There was a murmur of approval at the excellence of the Prince's decision; so many people would have decided the other way.
"There were lots of other delightful things in the park. There were ponds with gold and blue and green fish in them, and trees with beautiful parrots that said clever things at a moment's notice, and humming birds that hummed all the popular tunes of the day. Bertha walked up and down and enjoyed herself immensely, and thought to herself: 'If I were not so extraordinarily good I should not have been allowed to come into this beautiful park and enjoy all that there is to be seen in it,' and her three medals clinked against one another as she walked and helped to remind her how very good she really was. Just then an enormous wolf came prowling into the park to see if it could catch a fat little pig for its supper."
"What colour was it?" asked the children, amid an immediate quickening of interest.
"Mud-colour all over, with a black tongue and pale grey eyes that gleamed with unspeakable ferocity. The first thing that it saw in the park was Bertha; her pinafore was so spotlessly white and clean that it could be seen from a great distance. Bertha saw the wolf and saw that it was stealing towards her, and she began to wish that she had never been allowed to come into the park. She ran as hard as she could, and the wolf came after her with huge leaps and bounds. She managed to reach a shrubbery of myrtle bushes and she hid herself in one of the thickest of the bushes. The wolf came sniffing among the branches, its black tongue lolling out of its mouth and its pale grey eyes glaring with rage. Bertha was terribly frightened, and thought to herself: 'If I had not been so extraordinarily good I should have been safe in the town at this moment.' However, the scent of the myrtle was so strong that the wolf could not sniff out where Bertha was hiding, and the bushes were so thick that he might have hunted about in them for a long time without catching sight of her, so he thought he might as well go off and catch a little pig instead. Bertha was trembling very much at having the wolf prowling and sniffing so near her, and as she trembled the medal for obedience clinked against the medals for good conduct and punctuality. The wolf was just moving away when he heard the sound of the medals clinking and stopped to listen; they clinked again in a bush quite near him. He dashed into the bush, his pale grey eyes gleaming with ferocity and triumph, and dragged Bertha out and devoured her to the last morsel. All that was left of her were her shoes, bits of clothing, and the three medals for goodness."

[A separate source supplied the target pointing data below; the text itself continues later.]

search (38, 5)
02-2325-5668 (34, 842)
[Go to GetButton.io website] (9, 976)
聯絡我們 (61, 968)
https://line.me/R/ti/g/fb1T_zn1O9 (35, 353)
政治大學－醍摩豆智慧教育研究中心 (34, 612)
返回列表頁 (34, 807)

"Were any of the little pigs killed?"
"No, they all escaped."
"The story began badly," said the smaller of the small girls, "but it had a beautiful ending."

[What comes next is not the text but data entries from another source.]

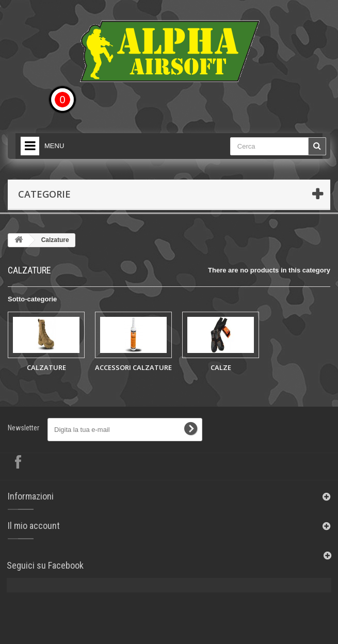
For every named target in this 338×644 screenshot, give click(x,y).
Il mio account (34, 525)
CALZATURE (46, 367)
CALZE (221, 367)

"It is the most beautiful story that I ever heard," said the bigger of the small girls, with immense decision.
"It is the only beautiful story I have ever heard," said Cyril.
A dissentient opinion came from the aunt.
"A most improper story to tell to young children! You have undermined the effect of years of careful teaching."
"At any rate," said the bachelor, collecting his belongings preparatory to leaving the carriage, "I kept them quiet for ten minutes, which was more than you were able to do."
"Unhappy woman!" he observed to himself as he walked down the platform of Templecombe station; "for the next six months or so those children will assail her in public with demands for an improper story!".
Saki (Hector Hugh Munro), The Storyteller.